Researched,  written and contributed by Richard LaBrosse


Photo contributed by:
 Bill Fonferek
      

Camp Mountain

   


Please click on the photo below for a full view

Richard LaBrosse
                        2619 Co.
1st Lt. William Jurek DE V (G) U.S.N.C.
2nd Lt. Wm. J. McGrongan Inf. Res.
Sidney E. Wasserman Med. Res.
           Camp Boot Lake, Townsend Wis.                         3642 Co.
Capt. Robert W.Fisher  Cav. Res.
2nd Lt. John E. Asp  F. A. Res.
  

My Dad, Anthony (Tony) La Brosse is the 6th person from the right in the back row.  He didn't remember too much except that one of his good friends was Robert Schuessler and that one of the cooks was Klatawicz (spelling probably wrong). 

 Boot Lake really had two companies in that camp. The photo was taken in either 1934 or 35. 
Richard LaBrosse


The Civilian Conservation Corps,
Better Known as the CCC camps.

In March of 1933, the great depression was at its peak. There were thirteen and a half million people out of work with no end in sight. Two days after his inauguration, President Franklin D. Roosevelt held a meeting with some of the nations top officials. Something had to be done fast. President Roosevelt called the 73rd Congress into Emergency Session on March 9, 1933. They heard about his proposed Civilian Conservation Corps and authorized his program. The nation was in such need of this new program that it was only 37 days from the inauguration date of March 4, 1933 to the induction of the first enrollee on April 7th. The Civilian Conservation Corps. lasted until 1941.

The CCC camps were to be run by the Army with the Departments of Interior and Agriculture responsible for the actual work projects.
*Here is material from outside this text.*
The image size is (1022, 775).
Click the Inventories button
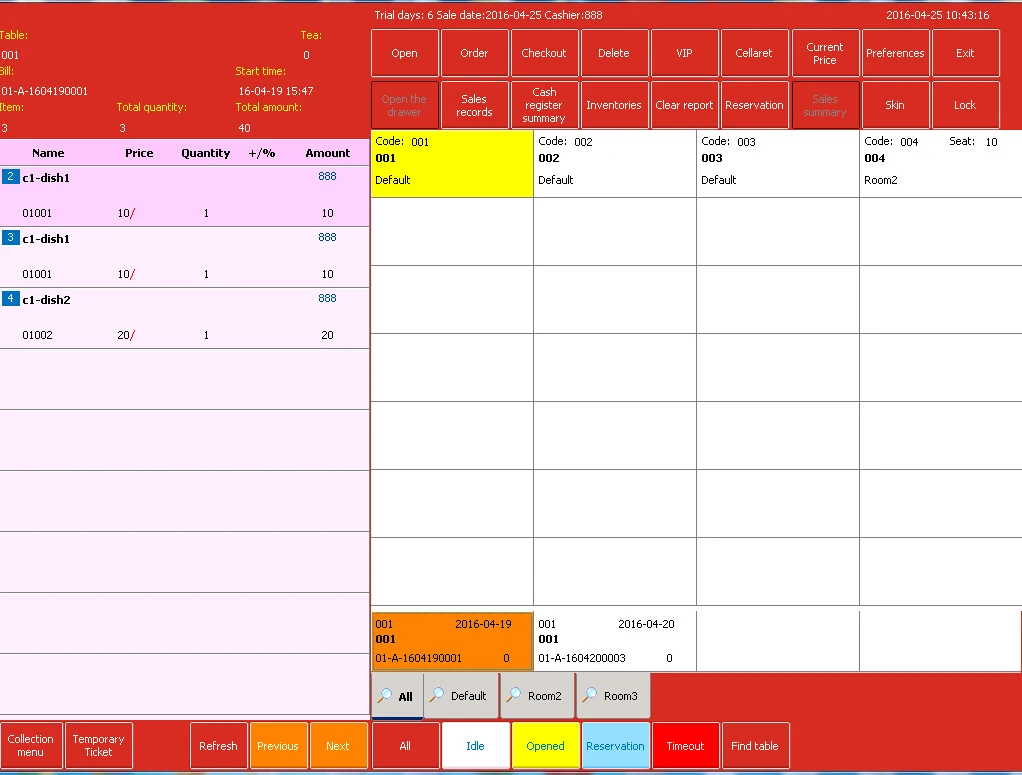click(614, 104)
The men that joined had to be between the ages of 17 and 25 and unmarried. They also had to come from families that were on local forms of relief. The men could enroll for as little as 6 months or could stay for two years. Each person was paid $30.00 a month with $25.00 deducted and sent back home to their families. They also received their room and board. History has shown that these men ate well as the average man weighed 20 pounds more when leaving. In addition to the 40 hour work week of normal duties, the men were taught a new skill and could attend classes to better their education.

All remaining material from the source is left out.